The ActionPlanner has been simplified to use a deterministic workflow approach. No more complex multi-step reasoning - just clean, predictable paths based on captcha type.

Core Concept

  1. Classify the captcha type (checkbox, image_selection, drag_puzzle, text)
  2. Execute deterministic workflow using only 2 tools:
    • detect(prompt) - Find objects in image (returns bounding boxes)
    • point(prompt) - Find a specific location (returns x, y coordinates)

Workflows by Captcha Type

1. Checkbox

No planning needed - just call the tool directly:

from src.planner import ActionPlanner

planner = ActionPlanner(backend="gemini")
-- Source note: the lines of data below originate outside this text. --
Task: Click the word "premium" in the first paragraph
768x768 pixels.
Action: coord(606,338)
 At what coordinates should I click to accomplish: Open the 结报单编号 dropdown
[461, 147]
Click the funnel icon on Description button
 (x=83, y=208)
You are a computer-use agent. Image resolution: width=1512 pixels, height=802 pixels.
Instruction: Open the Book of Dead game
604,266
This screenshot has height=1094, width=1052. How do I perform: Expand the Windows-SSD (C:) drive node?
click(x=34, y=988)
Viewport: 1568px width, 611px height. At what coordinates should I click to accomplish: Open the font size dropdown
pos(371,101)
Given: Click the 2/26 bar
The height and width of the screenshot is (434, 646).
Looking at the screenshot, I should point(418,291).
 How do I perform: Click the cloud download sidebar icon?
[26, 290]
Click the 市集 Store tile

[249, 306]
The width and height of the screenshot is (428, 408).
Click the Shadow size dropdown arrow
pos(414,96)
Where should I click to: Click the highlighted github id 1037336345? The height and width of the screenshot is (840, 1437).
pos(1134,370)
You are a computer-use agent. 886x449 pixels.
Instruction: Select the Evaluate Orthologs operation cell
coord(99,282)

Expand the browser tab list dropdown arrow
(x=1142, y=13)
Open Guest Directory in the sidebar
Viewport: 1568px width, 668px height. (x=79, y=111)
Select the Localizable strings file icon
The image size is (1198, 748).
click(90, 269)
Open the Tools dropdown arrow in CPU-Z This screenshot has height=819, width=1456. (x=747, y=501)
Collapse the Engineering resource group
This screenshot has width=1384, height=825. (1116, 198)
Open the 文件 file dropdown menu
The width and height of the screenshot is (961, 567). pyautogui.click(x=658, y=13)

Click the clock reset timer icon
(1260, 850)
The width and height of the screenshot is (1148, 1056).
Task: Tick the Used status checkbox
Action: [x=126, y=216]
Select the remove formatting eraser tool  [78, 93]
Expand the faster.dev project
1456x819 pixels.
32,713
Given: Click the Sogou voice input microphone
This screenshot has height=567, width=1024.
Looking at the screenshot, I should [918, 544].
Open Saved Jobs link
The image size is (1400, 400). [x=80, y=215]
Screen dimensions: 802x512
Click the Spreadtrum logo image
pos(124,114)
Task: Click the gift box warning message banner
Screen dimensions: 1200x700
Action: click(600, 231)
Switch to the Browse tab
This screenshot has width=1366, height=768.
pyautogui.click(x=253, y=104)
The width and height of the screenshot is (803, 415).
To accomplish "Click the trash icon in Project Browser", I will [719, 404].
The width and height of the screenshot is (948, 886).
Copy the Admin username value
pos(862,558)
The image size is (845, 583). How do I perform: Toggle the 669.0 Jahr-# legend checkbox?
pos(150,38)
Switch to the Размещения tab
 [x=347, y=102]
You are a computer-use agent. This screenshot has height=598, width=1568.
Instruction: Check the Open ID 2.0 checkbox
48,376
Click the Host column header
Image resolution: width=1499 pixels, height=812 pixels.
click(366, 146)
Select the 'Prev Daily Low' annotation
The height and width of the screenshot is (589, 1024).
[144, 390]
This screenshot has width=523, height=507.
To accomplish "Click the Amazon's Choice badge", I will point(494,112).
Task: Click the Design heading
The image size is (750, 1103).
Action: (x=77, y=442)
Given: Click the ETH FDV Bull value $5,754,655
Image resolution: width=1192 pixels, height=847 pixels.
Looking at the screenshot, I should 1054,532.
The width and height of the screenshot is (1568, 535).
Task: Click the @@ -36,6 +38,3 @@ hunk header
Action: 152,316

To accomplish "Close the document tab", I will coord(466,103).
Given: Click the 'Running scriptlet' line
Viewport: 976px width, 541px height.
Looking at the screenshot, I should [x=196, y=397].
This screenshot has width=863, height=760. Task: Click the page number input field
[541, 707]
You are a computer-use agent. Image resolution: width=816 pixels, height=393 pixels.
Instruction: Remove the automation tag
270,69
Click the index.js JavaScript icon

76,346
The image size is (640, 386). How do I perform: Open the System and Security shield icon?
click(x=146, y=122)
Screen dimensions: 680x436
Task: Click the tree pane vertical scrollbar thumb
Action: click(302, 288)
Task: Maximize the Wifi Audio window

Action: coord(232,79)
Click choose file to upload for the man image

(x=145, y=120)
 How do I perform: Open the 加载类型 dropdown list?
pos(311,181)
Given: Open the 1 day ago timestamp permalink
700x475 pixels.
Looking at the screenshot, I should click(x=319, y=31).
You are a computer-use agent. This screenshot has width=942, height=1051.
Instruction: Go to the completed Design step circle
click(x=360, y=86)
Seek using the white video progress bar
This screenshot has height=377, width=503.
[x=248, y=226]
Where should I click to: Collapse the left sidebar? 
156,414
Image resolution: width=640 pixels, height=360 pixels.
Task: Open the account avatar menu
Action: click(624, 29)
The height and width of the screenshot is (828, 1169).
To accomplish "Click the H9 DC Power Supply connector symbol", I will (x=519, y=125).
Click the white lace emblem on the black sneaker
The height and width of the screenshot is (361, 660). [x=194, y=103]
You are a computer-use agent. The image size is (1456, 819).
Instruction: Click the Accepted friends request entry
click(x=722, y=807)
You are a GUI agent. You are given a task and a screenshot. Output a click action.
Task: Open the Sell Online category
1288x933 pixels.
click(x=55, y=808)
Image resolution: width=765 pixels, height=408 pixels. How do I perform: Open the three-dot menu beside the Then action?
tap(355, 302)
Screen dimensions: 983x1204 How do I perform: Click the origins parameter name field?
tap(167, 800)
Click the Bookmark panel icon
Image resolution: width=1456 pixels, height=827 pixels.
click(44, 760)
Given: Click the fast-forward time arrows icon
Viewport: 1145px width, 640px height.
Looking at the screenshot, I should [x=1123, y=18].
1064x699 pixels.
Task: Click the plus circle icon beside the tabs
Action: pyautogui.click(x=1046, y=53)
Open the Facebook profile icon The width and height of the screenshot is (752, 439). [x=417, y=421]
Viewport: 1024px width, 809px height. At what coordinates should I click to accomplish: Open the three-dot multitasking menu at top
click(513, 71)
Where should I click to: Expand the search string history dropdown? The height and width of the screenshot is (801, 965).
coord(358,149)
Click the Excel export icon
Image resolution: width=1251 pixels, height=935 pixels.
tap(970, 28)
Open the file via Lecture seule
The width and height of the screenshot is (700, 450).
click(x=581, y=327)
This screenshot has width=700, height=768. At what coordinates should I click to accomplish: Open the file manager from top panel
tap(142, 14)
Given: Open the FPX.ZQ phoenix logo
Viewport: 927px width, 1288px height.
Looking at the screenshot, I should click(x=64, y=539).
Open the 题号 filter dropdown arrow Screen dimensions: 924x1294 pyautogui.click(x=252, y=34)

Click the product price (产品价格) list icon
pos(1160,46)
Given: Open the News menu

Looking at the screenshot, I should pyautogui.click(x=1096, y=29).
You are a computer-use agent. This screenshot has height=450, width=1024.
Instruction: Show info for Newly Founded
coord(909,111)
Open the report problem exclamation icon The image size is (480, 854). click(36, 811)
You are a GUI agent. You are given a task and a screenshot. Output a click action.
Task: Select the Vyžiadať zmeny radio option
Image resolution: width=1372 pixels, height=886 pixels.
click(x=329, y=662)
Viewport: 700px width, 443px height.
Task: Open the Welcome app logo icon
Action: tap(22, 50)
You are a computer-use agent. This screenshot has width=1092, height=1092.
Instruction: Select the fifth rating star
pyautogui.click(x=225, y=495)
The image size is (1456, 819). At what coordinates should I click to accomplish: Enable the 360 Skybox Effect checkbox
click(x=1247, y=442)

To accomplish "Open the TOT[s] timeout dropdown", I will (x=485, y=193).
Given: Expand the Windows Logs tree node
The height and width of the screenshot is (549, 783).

# No need to classify - just find the checkbox
# In your solver:
# location = point_tool("checkbox center")
# click(location)

2. Image Selection

Deterministic path:

  1. Classify → get instruction
  2. Get detection target
  3. Detect all instances
  4. Click each one
planner = ActionPlanner(backend="gemini")

# Step 1: Classify
classification = planner.classify("captcha.png")
# Returns: {"type": "image_selection", "instruction": "Select all traffic lights", "reasoning": "..."}

# Step 2: Get what to detect
target = planner.get_detection_target(
    instruction=classification["instruction"],
    image_path="captcha.png"
)
# Returns: "traffic light"

# Step 3 & 4: In your solver
# boxes = detect_tool(target)  # Returns [(x1, y1, x2, y2), ...]
# for box in boxes:
#     center = get_center(box)
#     click(center)

3. Drag Puzzle

Deterministic path:

  1. Classify → get instruction
  2. Get drag prompts (what to drag, where to drag)
  3. Point to find source
  4. Point to find destination
  5. Drag from source to destination
planner = ActionPlanner(backend="gemini")

# Step 1: Classify
classification = planner.classify("captcha.png")
# Returns: {"type": "drag_puzzle", "instruction": "Drag the piece to complete the puzzle", ...}

# Step 2: Get prompts for point() tool
prompts = planner.get_drag_prompts(
    instruction=classification["instruction"],
    image_path="captcha.png"
)
# Returns: {"draggable_prompt": "puzzle piece", "destination_prompt": "empty slot"}

# Step 3-5: In your solver
# source = point_tool(prompts["draggable_prompt"])
# destination = point_tool(prompts["destination_prompt"])
# drag(source, destination)

4. Text Captcha

Deterministic path:

  1. Classify
  2. Read text
  3. Type it
planner = ActionPlanner(backend="gemini")

# Step 1: Classify
classification = planner.classify("captcha.png")
# Returns: {"type": "text", "instruction": null, ...}

# Step 2: Read text
text = planner.read_text("captcha.png")
# Returns: "XyZ123"

# Step 3: In your solver
# type_text(text)

API Reference

ActionPlanner

planner = ActionPlanner(
    backend="gemini",  # or "ollama"
    model=None,  # Auto-selected based on backend
    gemini_api_key=None,  # Or set GEMINI_API_KEY env var
)

Methods

classify(image_path: str) -> dict

Classify the captcha type.

Returns:

{
    "type": "checkbox" | "image_selection" | "drag_puzzle" | "text",
    "instruction": "instruction text or None",
    "reasoning": "brief explanation"
}

get_detection_target(instruction: str, image_path: str) -> str

For image_selection captchas, get the object class to detect.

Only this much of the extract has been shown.